Figure 3

The SMLP method can be used for mutagenesis of the plasmid about 13.3 kb. (A) A diagram showing the pcDNA-FLNA plasmid and the primers designed for sit-directed mutagenesis. pcDNAFP represents a pcDNA plasmid forward primer; pcDNARP represents a pcDNA plasmid reverse primer. M102VFP is an M102V forward primer; M102VRP is an M102V reverse primer. The red line represents the mutated site in the plasmid. (B) Analysis of the small DNA fragments from PCR by agarose gel electrophoresis. PCR was performed using the pcDNA-FLNA plasmid as DNA templates, the primer pair of pcDNAFP and M102VRP, and Phanta Max Super-fidelity DNA polymerase. PCRSF-M102V represents the PCR small fragments for the mutagenesis of M102V. (C) Analysis of the large DNA fragments from PCR by agarose gel electrophoresis.
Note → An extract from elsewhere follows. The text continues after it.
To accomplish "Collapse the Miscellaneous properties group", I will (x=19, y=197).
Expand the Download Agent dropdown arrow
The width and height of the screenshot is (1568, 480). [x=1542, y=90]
PCR was performed as in (B) using the primer pair of pcDNARP and M102VFP. PCRLF-M102V represents the PCR large fragments for the mutagenesis of M102V. (D) The result of the transformation with 3μL ligation samples for the mutagenesis of M102V. The transformation plate was pictured using an EOS digital camera (Canon). (E) Detection of the plasmids from the mutagenesis of M102V by agarose gel electrophoresis. DNA plasmids were prepared using a Miniprep kit (CWBiol, China), and were subjected to detection with agarose gel electrophoresis. (F) The result of DNA sequencing for the M102V mutant. The DNA sequencing map for the M102V mutant was presented in the upper panel in which a mutated base was framed by the red rectangle lines. Both original and mutated DNA fragments were presented in the bottom panel, where the bases displayed in the sequencing map were outlined by the red rectangle lines. The original and mutated bases were presented in green and red colours, respectively.